Но Молчун, спасая свою шкуру, выслуживался перед оккупантами. Он в слепой отчаянной ярости наносил удары саперной лопаткой, превращая голову лейтенанта в кровавое месиво, выкрикивая с придыхом:
– Жид!.. Юда!.. Комиссар!..
Эсэсовцы, застывшие с автоматами в руках, казалось, равнодушно и безучастно взирали на его зверствование. А этот Хорст даже брезгливо кривил губы. Так ему тогда казалось. И запомнилось, врезалось в память.

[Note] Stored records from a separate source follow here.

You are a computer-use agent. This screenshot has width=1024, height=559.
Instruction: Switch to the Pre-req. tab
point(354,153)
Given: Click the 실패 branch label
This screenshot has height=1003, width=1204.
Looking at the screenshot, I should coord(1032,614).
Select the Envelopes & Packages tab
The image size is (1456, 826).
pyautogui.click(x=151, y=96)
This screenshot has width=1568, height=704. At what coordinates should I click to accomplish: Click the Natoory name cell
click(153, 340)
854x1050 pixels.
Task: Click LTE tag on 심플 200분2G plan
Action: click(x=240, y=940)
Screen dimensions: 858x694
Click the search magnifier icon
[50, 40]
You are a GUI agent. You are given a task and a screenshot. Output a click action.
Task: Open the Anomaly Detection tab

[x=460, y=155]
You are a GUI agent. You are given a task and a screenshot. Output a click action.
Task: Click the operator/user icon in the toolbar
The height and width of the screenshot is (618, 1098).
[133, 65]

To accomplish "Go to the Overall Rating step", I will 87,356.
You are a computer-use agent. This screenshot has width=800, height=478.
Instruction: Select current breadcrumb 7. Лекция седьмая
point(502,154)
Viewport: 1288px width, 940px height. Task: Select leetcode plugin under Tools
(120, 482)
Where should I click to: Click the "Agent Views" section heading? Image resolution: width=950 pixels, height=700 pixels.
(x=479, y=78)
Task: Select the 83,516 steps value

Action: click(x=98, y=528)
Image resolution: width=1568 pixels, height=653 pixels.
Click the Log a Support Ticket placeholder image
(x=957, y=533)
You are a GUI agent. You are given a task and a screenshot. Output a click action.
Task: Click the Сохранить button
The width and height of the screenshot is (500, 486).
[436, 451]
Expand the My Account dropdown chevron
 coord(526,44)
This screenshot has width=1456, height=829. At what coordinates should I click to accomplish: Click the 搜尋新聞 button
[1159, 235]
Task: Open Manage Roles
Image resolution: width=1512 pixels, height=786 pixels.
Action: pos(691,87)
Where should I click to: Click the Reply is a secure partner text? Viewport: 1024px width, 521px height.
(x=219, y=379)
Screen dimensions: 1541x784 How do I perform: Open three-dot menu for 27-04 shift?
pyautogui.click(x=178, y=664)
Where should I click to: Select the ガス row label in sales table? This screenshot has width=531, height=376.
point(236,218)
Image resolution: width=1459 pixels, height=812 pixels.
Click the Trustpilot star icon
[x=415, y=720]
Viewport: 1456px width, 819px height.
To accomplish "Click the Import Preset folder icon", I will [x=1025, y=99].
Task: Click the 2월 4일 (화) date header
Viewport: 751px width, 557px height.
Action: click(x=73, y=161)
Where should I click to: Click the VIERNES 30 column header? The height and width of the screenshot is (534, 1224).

Когда его повели назад на скотный двор, превращенный в лагерь для военнопленных, Молчун от радости не чувствовал земли под ногами: он жив! Его не расстреляли! Заперли его в кирпичном сарае, одного. И Молчун это воспринял как поворот в своей судьбе: его выделили, не посадили со всеми остальными пленниками. И не ошибся. Только страшные минуты пришлось пережить еще раз. На допросе гестаповец, сносно владевший русским языком, спросил:
– Зачем ты убиваль свой товариш?
– Какой он мне товарищ? Туда ему и дорога! – Молчун матюкнулся и облизал пересохшие губы. – Юда он и комиссар! А я не хотел, чтобы и меня вместе с ним расстреляли. Погибать ни за что ни про что, а так, за здорово живешь?.. Нет, спасибочки! – он сам не знал, откуда у него брались слова, но они находились и, казалось, сами слетали с его языка. – Как в листовках ваших? Писали же: «Убивайте командиров и комиссаров и переходите к нам!» Вот я и убил его, чтобы перейти навсегда и окончательно!
– Гут, карашо, – сказал гестаповец, записывая его слова, потом вынул пачку папирос, закурил и, пуская дым в лицо Молчуна, произнес слова, которые ножом резанули его под самое сердце:
– А ми не думаль вас расстреляйт, а только арбайт… немножко работа-работа! Ми харошо знайт, кто есть комиссар, кто есть юде! И никого прощайт не будем.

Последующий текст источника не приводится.